◆ DATASET EXCERPTS ◆
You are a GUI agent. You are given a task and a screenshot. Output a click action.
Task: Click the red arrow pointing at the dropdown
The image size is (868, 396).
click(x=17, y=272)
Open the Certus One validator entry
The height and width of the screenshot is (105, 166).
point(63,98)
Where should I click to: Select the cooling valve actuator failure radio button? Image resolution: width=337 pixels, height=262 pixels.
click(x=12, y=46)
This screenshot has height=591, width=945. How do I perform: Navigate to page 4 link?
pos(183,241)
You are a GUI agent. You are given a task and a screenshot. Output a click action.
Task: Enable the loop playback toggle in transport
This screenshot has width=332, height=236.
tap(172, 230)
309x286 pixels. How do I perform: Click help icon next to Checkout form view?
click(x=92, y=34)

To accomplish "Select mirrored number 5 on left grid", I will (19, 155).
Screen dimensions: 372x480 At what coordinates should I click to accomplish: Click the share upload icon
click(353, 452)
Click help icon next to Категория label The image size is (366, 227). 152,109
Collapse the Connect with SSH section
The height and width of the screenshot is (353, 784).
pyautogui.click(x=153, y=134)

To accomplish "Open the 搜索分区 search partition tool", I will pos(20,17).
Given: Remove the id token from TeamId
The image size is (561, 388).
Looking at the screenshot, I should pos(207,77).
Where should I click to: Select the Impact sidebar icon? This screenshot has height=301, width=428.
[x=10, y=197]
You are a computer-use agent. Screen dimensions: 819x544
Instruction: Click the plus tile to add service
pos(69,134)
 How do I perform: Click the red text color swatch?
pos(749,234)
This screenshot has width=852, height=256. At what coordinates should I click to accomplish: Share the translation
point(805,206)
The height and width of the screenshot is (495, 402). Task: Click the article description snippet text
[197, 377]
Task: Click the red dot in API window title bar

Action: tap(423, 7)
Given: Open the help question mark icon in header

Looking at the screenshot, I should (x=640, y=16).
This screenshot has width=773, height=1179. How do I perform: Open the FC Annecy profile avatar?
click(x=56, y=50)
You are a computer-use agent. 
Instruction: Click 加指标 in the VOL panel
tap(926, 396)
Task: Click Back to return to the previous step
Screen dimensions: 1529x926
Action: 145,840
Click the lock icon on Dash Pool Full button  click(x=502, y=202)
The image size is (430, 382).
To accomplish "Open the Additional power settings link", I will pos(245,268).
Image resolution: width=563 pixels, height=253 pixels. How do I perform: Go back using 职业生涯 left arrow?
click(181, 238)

◆ WHAT THE TASK ASKS ◆
If a line of the data contains the word "agent", count it; say how many such lines there are and nothing else.

◆ EXERCISE ANSWER ◆
4